This also explains the success of ChatGPT in dev work: StackOverflow is still too much bullshit to deal with. LLMs strip that all away. It's such a big difference it's worth risking being led astray by hallucinations.
The example of writing a commit message breaking flow state is an interesting one, which ties flow to a related word: fluency.
For the first year or two of using git, I treated it as an undo buffer, with a nice bonus that I could try things out on distinct branches. Commit messages were frequently pro forma, because I wasn't thinking in terms of units of change.
There are still projects I approach this way, "latest firmware" is all I really need if I'm changing things around on my keyboard firmware, for instance.
But with a bit of mentoring several years ago, at a job with expectations for how git should be used, I've come to think of changes to a codebase in terms of a commit. I'm not just writing software, I'm writing a commit on a specific branch.
So writing a commit message doesn't take me out of my flow, because it's part of it: that's what the work was flowing towards. I don't let git drive the work, so there are definitely commits of the form "add $specific-thing\nAlso (minor bugfix/change)", but every time I'm working on a complex project, it's toward a specific commit-sized goal.

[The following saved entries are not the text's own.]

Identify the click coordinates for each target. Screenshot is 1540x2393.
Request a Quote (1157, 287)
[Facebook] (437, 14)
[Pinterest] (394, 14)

I'd love a revision system (probably based on pijul) which created a patch every time I save, which I do every minute or so. With a tool which removed patch lines which never show up in the final diff, and displayed the total change in a way which makes it easy to pick those unrelated changes off into their own patch, so I could break the commit into logical pieces. I wouldn't need it often, but when I'm working on something specific, and I see something else which is wrong, or just easy to change, it would take me out of flow to, idk, write it on a Post-it and do it after the commit is fixed. But commits with unrelated work in them create a sense of creative disorder, one which I would happily take a minute to resolve if the tool made it easy.
That's pretty much how I use git. My text editor auto saves, I work on a task, doing refactors, or throw away wishful code along the way. When I feel like I'm at a good point for a commit, I repeatedly use `git status`, `git diff`, and `git add -p` to split the sum of changes into a reasonable set of commits. A commit does not need to be all-or-nothing.
martinvonz/jj - it's primary use case is as you've described, while using git as backend (i.e. other devs can still use git). But it's line-oriented, non ast-oriented.
It's good to see a rising awareness of and language around executive function.
As an ADHD sufferer the more talking about executive function we have, however rigorous, is a path to being able to talk about neurological issues causing executive dysfunction like ADHD.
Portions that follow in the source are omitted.